• _About this exercise_:
Using the entries below, transcribe exactly the line containing "Click the cornerstone wordmark text" and each line that follows it to the end.

[Data entries]
☆ ☆ ☆ ☆ ☆

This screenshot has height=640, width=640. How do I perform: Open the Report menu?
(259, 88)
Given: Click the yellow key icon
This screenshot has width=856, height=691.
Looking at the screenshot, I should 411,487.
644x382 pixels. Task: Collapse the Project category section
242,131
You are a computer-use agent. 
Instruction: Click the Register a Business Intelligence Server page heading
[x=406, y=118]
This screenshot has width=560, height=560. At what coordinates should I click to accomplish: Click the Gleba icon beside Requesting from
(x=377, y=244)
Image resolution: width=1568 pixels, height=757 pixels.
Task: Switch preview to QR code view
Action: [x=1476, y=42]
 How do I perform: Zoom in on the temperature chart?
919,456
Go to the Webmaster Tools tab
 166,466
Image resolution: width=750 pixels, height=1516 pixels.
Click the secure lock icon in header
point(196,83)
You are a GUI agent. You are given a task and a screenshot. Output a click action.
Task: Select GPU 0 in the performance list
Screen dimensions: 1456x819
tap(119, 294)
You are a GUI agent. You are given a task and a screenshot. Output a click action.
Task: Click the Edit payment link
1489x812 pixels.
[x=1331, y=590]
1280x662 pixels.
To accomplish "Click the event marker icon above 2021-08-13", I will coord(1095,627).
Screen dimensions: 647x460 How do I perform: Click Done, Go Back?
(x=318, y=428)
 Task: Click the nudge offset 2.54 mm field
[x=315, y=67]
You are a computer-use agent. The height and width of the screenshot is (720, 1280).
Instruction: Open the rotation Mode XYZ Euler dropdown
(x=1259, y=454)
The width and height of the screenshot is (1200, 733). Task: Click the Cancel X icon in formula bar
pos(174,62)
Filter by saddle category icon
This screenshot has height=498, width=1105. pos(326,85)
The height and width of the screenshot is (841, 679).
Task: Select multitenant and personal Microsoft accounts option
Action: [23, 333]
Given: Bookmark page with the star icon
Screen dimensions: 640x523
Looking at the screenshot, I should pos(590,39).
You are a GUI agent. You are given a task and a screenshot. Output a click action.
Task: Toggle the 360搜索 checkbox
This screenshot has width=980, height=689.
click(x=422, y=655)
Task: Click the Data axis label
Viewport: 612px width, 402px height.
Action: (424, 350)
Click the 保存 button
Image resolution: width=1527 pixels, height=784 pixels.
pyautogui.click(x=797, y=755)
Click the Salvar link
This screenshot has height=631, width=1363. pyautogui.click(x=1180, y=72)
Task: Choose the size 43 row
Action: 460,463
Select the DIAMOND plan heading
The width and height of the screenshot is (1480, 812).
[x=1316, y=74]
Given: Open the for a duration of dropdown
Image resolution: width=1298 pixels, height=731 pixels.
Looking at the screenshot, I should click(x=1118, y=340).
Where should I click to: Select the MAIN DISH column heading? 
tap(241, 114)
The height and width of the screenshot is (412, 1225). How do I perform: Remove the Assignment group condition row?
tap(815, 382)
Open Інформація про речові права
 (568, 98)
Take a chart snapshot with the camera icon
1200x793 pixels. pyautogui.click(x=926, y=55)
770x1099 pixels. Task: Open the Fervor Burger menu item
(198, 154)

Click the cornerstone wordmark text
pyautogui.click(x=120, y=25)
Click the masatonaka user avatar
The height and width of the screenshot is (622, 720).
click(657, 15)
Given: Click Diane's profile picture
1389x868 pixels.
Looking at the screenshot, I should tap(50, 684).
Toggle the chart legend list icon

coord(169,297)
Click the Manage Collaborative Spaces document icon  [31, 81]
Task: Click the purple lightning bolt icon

☆ ☆ ☆ ☆ ☆

• _Answer section_:
Click the cornerstone wordmark text
pyautogui.click(x=120, y=25)
Click the masatonaka user avatar
The height and width of the screenshot is (622, 720).
click(657, 15)
Given: Click Diane's profile picture
1389x868 pixels.
Looking at the screenshot, I should tap(50, 684).
Toggle the chart legend list icon

coord(169,297)
Click the Manage Collaborative Spaces document icon  [31, 81]
Task: Click the purple lightning bolt icon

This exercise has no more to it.